The question of the right shade of puce to paint a Percival that has pancaked in Portsmouth has always been a bone of contention…and the dogs of the modelling world have chewed it clean. We are just hoping they’ll bury it in the back yard.
We simple modellers are not helped by the labelling on the paint jars – indeed we’re not helped by the fact that there are 45 different makers of paint and they all have proprietary mixes of thinners and cleaners but none of them actually intermix. The days of the Humbrol tinlet and bottle of turpentine are well and truly gone.
Ah, well, I suppose if we resort to the colour call-out on the instruction sheet it will save us. The fact that it doesn’t match any known image – even the picture on the top of the kit box – is immaterial. if the instruction sheet says it is right, it is right. The people who point out that the kit maker makes paint and would sell you anything they turn out in pots are just being cynics.
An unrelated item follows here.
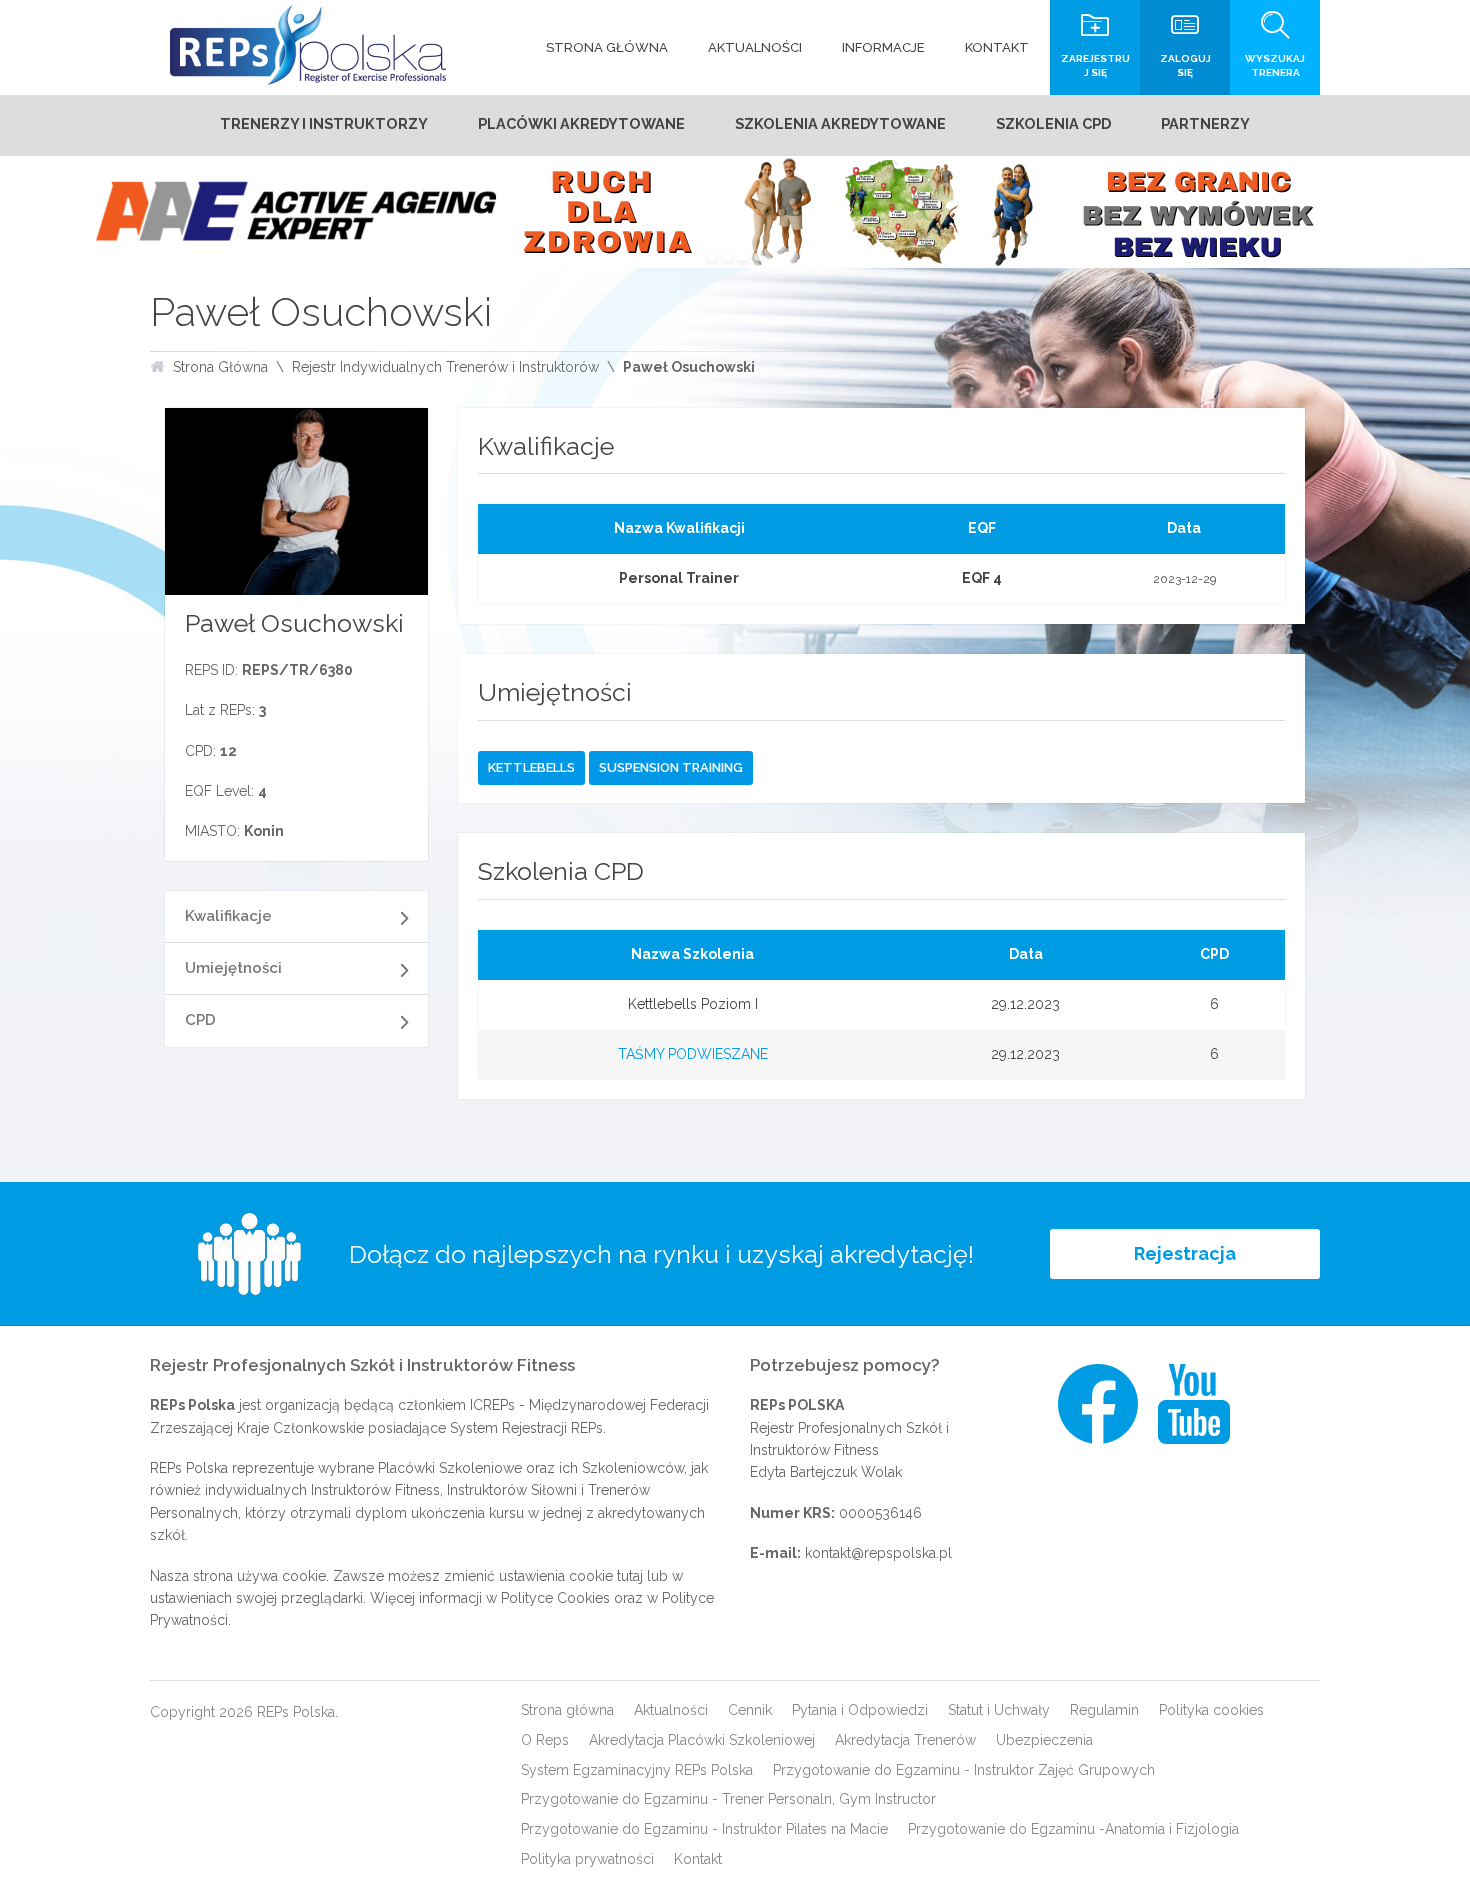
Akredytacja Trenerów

For my part, I think the only really safe way to get an authentic colour for a model is to go to a museum where a preserved example of the thing is sitting. Take a screwdriver and prise off one of the panels and bring it home. Match the colour under plain daylight and make a note for future reference. If it needs to be a mixture of shades, make a good big 5-gallon tin – you never can tell when you’ll want to make another model of the same thing.
If you are an armour modeller you may need more than a screwdriver in the museum.